> _What is needed_
From the line with "Task: Click the Export button" through the final line below, restate each line word for word and return nothing else.

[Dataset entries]
⁂

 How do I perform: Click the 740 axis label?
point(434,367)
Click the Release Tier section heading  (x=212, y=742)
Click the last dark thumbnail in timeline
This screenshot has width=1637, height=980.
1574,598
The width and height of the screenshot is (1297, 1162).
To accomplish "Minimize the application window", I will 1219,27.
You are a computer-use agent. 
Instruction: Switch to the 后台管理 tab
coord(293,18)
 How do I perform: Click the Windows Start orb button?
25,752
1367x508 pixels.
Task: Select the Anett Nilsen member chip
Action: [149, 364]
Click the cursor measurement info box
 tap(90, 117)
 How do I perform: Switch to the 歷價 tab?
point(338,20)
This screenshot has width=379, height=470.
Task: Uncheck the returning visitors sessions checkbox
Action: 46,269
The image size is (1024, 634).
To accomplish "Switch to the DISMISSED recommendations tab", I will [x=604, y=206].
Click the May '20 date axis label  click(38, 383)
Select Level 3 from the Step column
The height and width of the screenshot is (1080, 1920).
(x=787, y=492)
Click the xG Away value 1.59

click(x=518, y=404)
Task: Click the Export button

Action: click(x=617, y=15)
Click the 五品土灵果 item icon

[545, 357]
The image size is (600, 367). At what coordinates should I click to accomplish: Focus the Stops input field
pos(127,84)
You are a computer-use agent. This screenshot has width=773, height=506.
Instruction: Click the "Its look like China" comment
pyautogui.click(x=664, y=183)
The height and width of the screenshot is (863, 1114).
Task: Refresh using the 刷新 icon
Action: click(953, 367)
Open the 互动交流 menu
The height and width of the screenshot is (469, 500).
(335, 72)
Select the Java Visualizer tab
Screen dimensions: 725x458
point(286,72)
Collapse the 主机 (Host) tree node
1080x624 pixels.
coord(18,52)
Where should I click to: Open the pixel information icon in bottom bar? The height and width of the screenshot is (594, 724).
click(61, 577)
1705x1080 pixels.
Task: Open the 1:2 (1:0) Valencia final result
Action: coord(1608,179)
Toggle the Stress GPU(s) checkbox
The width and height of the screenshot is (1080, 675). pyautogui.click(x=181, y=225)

⁂

> _Exercise result_
Task: Click the Export button

Action: click(x=617, y=15)
Click the 五品土灵果 item icon

[545, 357]
The image size is (600, 367). At what coordinates should I click to accomplish: Focus the Stops input field
pos(127,84)
You are a computer-use agent. This screenshot has width=773, height=506.
Instruction: Click the "Its look like China" comment
pyautogui.click(x=664, y=183)
The height and width of the screenshot is (863, 1114).
Task: Refresh using the 刷新 icon
Action: click(953, 367)
Open the 互动交流 menu
The height and width of the screenshot is (469, 500).
(335, 72)
Select the Java Visualizer tab
Screen dimensions: 725x458
point(286,72)
Collapse the 主机 (Host) tree node
1080x624 pixels.
coord(18,52)
Where should I click to: Open the pixel information icon in bottom bar? The height and width of the screenshot is (594, 724).
click(61, 577)
1705x1080 pixels.
Task: Open the 1:2 (1:0) Valencia final result
Action: coord(1608,179)
Toggle the Stress GPU(s) checkbox
The width and height of the screenshot is (1080, 675). pyautogui.click(x=181, y=225)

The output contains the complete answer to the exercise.